MLton runs on X86 machines under Linux. It produces C code as output and requires gcc to produce the final executable. It may work with other C compilers, but it hasn't been tested. Installation requires 30M disk space and 64M RAM.

1.2 Installation

Unpack MLton. Then, cd to the src directory and run make. This compiles MLton's runtime system and the compiler itself. This takes about 8 minutes on a 400MhZ P6. MLton is now ready to go!
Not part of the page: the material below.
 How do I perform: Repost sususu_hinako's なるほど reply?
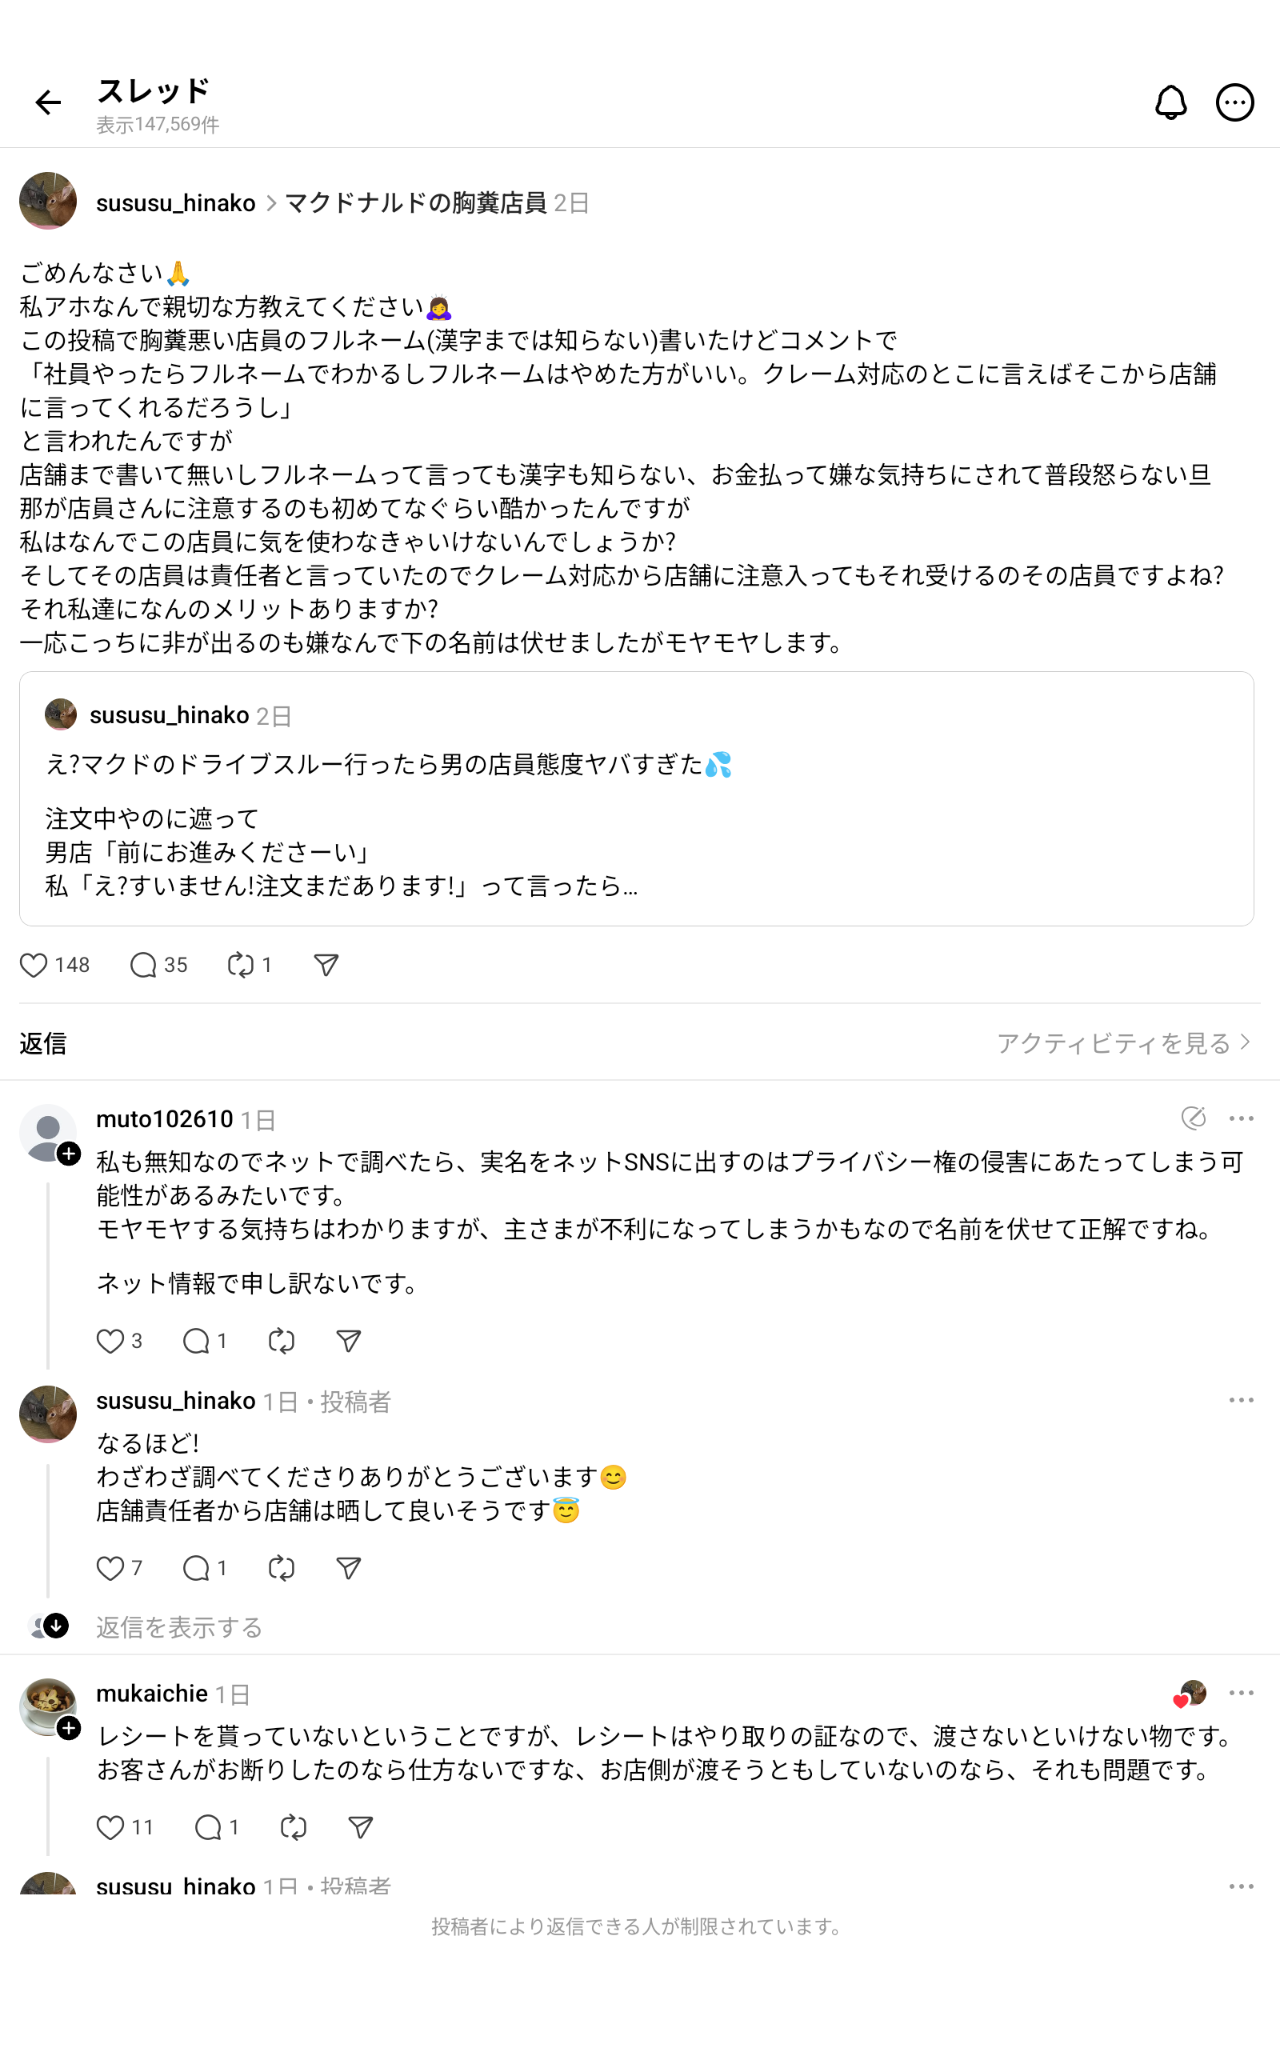[x=282, y=1568]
The bin directory contains the short shell script, mlton, that runs the compiler. This script may be moved anywhere, however, MLton makes use of files in the include/ and lib/ directories defined in the script.

1.3 Use

Normally, the mlton command takes a single file name as an argument, where the file suffix is .sml and the file contains a valid Standard ML program. MLton produces an executable named by stripping off the .sml suffix. The .sml suffix is necessary because MLton uses the file suffix to determine the type of input program (other possibilities are .c, .s, and .o). The input program must consist of a sequence of toplevel declarations -- unlike a read-eval-print loop, expressions are not allowed as programs. MLton has no notion of separate compilation. The program must be the entire program you wish to compile. The program may have free references to variables defined in the basis library (section basis library), but otherwise must be closed.

1.4 Hello, World!

From the root directory, run the command

bin/mlton examples/hello-world.sml

This takes several seconds and will create an executable, examples/hello-world. You can now run this executable to verify that it works. There are several other small examples in the examples/ directory. In particular, there are examples that demonstrate MLton's heap checkpointing, callcc, and object size facilities (section MLton extensions), as well as profiling and FFI.

1.5 Recompile MLton test

For a more strenuous test of MLton, you can recompile the compiler and verify that the generated C code is the same as the C code in the distribution. To do this, cd src; make test. This requires a machine with at least 256M RAM and takes about 6 minutes on a 400MhZ P6. If this test succeeds, feel free to do cd src; make clean.